* Work to complete *
Copy the data from the line that contains "Choose Refresh Actual" to its last line, exactly, including both of those lines and leaving out everything before.
=== Begin Enclosure ===
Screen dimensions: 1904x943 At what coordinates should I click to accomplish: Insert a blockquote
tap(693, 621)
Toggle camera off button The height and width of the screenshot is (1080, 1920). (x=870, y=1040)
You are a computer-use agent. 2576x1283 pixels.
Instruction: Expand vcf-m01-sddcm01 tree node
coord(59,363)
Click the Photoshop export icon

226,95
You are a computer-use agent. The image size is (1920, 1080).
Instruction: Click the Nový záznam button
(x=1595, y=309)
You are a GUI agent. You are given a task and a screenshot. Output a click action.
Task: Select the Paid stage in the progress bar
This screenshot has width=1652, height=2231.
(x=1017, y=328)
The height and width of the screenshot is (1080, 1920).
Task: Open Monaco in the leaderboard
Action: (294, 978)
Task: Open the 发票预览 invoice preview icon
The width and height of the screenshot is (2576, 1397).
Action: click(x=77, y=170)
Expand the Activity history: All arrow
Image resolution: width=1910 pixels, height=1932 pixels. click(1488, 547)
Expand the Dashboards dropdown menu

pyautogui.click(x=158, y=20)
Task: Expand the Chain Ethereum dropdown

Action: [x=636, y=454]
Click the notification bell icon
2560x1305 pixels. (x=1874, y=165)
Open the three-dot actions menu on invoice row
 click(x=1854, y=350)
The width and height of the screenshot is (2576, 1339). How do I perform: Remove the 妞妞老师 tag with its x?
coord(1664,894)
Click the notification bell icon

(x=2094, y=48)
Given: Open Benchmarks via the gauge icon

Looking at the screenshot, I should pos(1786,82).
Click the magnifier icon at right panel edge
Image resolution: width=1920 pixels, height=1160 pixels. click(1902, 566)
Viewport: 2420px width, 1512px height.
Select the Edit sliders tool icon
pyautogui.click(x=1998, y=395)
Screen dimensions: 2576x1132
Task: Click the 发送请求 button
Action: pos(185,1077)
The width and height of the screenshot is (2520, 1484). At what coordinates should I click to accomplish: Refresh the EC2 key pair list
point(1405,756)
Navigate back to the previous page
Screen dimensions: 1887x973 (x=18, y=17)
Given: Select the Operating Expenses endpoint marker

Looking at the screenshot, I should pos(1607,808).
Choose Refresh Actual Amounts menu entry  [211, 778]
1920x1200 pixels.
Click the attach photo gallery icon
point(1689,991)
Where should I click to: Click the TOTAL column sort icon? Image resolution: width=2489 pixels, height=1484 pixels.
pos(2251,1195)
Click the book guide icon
=== End Enclosure ===
* Answer to the problem *
Choose Refresh Actual Amounts menu entry  [211, 778]
1920x1200 pixels.
Click the attach photo gallery icon
point(1689,991)
Where should I click to: Click the TOTAL column sort icon? Image resolution: width=2489 pixels, height=1484 pixels.
pos(2251,1195)
Click the book guide icon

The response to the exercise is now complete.